US President Joe Biden heralded the news as a big win after supply chain issues disrupted the US economy during the COVID-19 pandemic. TSMC’s expanded investment in Arizona is the latest in a string of major investments by chipmakers since the CHIPS and Science Act passed this summer, including IBM and Micron.

Separately, Dutch officials are reportedly planning to enforce new controls on exports of chipmaking equipment to China, according to Bloomberg News on Wednesday. Since 2018, the Netherlands has prohibited its largest company, semiconductor-equipment maker ASML Holdings, from exporting its most advanced machines to China due to their potential military application, Bloomberg reported.

The global tech sector has come under considerable pressure this year from rising interest rates, elevated inflation, and a slowing global economy. We expect global IT to remain under pressure in the near term, and we maintain a least preferred stance on the sector.

But we continue to believe the structural theme surrounding the era of security, including securing supply chains, remains compelling. We believe that energy, food, and technological security will be increasingly prioritized by governments and businesses, even at the cost of efficiency. This will likely create winners and losers across the investment landscape in the decade ahead.

Cybersecurity. We believe that the rise in remote working, alongside perceived threats from both state and non-state actors, will drive an increased focus on cybersecurity solutions. Although we are cautious on the global IT sector in the near term, we think that cybersecurity companies are relatively defensive within the technology sector because security is seen as essential, and companies and governments tend to maintain spending even in the face of economic downturns.

Indeed, underlying spending on cybersecurity remained resilient in recent results, and cybersecurity stocks held up better than other tech peers during the rout this year.

Energy security. Plans to transition energy production away from fossil fuels have been underway for years. But Russia’s invasion of Ukraine and subsequent disruptions to European energy supplies are likely to accelerate those plans—as much on security grounds as on environmental ones. We expect the era of security to drive energy-related commodity prices higher over the long term.

A focus on sourcing supplies from allied nations, structural underinvestment, efforts to achieve net-zero emissions, and a need to meet growing emerging market demand should all help support prices. We also continue to expect companies linked to renewable energy solutions to see increased demand in the years ahead.

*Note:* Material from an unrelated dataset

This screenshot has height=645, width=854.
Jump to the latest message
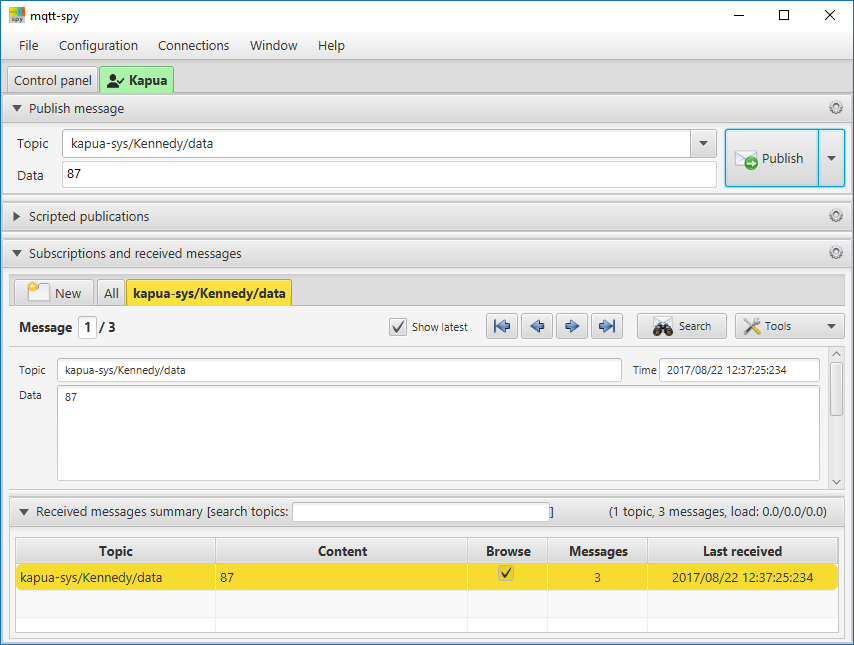click(606, 325)
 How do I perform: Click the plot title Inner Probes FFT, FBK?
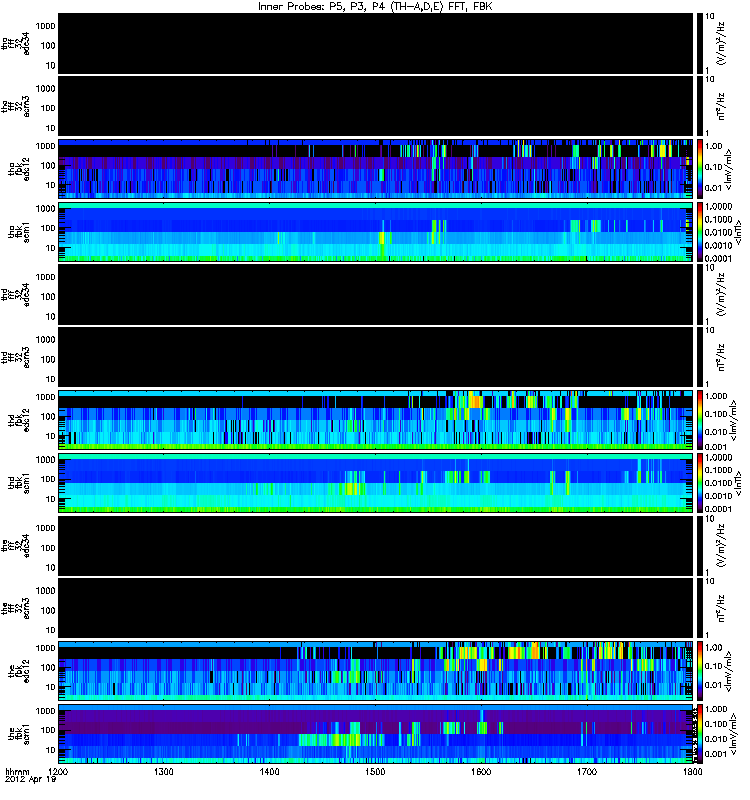tap(375, 7)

Food security. More broadly, the security and safety theme also includes threats to the global food chain and to air, water, and soil quality. The food price shocks stemming from supply disruptions related to COVID-19, climate change, and the Russia-Ukraine war are driving governments and international organizations to rethink all aspects of food security, in our view. The need for food security will favor stocks linked to improving agricultural yields, reducing environmental damage, saving water, and adapting to climate change. Efforts to improve efficiencies across the supply chain will drive opportunities in areas including smart agriculture, alternative protein, and logistics.

So, we believe that energy, food, and technological security will be increasingly prioritized by governments and businesses, creating investment opportunities in the decade ahead.